Rapid Activation of the Cardiac Ryanodine Receptor by Submillisecond Calcium Stimuli

A. Zahradníkováa, I. Zahradníka, I. Györkeb, and S. Györkeb

a From the Institute of Molecular Physiology and Genetics, Slovak Academy of Sciences, Bratislava, Slovak Republic 83334
b Department of Physiology, Texas Tech University Health Sciences Center, Lubbock, Texas 79430
Department of Physiology, Texas Tech University Health Sciences Center, Lubbock, TX 79430.806-743-1512

physg{at}ttuhsc.edu

The local control concept of excitation–contraction coupling in the heart postulates that the activity of the sarcoplasmic reticulum ryanodine receptor channels (RyR) is controlled by Ca2+ entry through adjoining sarcolemmal single dihydropyridine receptor channels (DHPRs). One unverified premise of this hypothesis is that the RyR must be fast enough to track the brief (<0.5 ms) Ca2+ elevations accompanying single DHPR channel openings. To define the kinetic limits of effective trigger Ca2+ signals, we recorded activity of single cardiac RyRs in lipid bilayers during rapid and transient increases in Ca2+ generated by flash photolysis of DM-nitrophen.
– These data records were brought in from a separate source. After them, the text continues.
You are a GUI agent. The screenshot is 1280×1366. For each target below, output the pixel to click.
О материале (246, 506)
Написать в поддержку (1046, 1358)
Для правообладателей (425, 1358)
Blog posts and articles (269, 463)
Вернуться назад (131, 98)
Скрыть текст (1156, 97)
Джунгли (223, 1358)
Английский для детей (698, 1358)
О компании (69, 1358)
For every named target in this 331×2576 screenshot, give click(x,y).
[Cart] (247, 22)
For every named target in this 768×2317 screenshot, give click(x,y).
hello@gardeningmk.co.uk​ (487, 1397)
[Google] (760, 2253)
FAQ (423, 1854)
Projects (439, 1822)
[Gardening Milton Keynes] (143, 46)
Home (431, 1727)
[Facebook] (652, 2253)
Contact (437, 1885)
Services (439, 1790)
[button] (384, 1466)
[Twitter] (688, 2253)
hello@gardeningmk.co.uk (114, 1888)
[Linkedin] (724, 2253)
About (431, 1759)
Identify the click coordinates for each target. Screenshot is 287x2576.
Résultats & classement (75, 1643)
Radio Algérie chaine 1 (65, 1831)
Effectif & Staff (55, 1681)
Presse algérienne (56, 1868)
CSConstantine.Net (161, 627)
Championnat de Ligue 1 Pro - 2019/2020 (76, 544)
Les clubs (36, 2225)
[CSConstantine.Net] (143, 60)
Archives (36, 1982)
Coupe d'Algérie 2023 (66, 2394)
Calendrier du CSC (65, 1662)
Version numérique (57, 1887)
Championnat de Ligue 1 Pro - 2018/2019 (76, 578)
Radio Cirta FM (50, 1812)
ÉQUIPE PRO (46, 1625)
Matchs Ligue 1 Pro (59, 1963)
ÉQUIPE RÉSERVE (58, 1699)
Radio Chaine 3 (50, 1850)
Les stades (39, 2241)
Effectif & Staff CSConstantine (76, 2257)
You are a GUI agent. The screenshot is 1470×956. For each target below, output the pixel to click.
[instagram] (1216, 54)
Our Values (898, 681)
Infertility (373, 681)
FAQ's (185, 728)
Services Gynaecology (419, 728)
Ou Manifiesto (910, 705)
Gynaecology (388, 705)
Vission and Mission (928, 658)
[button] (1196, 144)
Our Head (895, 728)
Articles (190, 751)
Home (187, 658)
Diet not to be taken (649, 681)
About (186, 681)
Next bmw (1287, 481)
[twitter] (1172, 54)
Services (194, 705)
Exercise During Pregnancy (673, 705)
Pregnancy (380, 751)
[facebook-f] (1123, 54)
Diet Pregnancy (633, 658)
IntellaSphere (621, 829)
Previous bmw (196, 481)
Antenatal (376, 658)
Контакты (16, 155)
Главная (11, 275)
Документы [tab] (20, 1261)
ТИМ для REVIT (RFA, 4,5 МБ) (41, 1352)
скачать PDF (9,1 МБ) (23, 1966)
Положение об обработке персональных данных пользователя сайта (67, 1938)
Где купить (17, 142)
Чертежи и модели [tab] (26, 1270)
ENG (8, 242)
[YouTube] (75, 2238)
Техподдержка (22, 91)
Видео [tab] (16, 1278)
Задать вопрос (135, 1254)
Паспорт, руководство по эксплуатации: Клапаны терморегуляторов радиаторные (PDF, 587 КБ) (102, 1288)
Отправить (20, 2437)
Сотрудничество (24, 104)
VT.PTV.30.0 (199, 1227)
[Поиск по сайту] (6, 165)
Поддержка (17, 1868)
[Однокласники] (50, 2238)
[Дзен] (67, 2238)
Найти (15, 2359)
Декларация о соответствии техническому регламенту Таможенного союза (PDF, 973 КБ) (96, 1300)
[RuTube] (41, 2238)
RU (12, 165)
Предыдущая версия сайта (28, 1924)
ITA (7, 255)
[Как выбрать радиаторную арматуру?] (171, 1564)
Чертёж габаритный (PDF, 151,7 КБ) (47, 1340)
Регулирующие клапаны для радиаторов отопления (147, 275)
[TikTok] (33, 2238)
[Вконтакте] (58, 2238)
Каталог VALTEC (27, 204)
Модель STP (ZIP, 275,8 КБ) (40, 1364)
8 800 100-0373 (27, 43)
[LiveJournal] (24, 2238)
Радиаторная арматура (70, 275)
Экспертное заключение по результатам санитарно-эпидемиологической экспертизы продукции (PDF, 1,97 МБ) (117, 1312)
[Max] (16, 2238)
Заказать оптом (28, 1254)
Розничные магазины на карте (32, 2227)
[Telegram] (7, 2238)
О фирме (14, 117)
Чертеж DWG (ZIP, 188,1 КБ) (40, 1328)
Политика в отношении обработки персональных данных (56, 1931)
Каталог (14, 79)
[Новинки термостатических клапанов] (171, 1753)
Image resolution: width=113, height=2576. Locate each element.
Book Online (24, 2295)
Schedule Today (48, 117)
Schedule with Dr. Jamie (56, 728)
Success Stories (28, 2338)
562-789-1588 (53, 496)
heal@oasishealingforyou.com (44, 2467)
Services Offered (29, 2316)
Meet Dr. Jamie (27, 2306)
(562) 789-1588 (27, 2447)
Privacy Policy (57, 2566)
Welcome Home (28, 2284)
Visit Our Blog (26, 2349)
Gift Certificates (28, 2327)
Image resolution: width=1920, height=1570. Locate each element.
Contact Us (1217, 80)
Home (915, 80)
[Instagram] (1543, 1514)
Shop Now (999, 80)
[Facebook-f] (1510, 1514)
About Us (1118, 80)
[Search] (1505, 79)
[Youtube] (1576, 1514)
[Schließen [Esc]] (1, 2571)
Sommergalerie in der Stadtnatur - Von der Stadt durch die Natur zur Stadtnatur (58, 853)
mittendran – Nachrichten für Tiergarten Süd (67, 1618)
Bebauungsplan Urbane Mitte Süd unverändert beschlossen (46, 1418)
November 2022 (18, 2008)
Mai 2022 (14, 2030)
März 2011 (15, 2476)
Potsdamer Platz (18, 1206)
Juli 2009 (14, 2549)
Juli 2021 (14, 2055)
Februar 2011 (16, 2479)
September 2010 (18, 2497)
Application of such Ca2+ spikes (amplitude ~10–30 µM, duration ~0.1–0.4 ms) resulted in activation of the RyRs with a probability that increased steeply (apparent Hill slope ~2.5) with spike amplitude. The time constants of RyR activation were 0.07–0.27 ms, decreasing with spike amplitude. To fit the rising portion of the open probability, a single exponential function had to be raised to a power n ~ 3. We show that these data could be adequately described with a gating scheme incorporating four sequential Ca2+-sensitive closed states between the resting and the first open states. These results provide evidence that brief Ca2+ triggers are adequate to activate the RyR, and support the possibility that RyR channels are governed by single DHPR openings. They also provide evidence for the assumption that RyR activation requires binding of multiple Ca2+ ions in accordance with the tetrameric organization of the channel protein.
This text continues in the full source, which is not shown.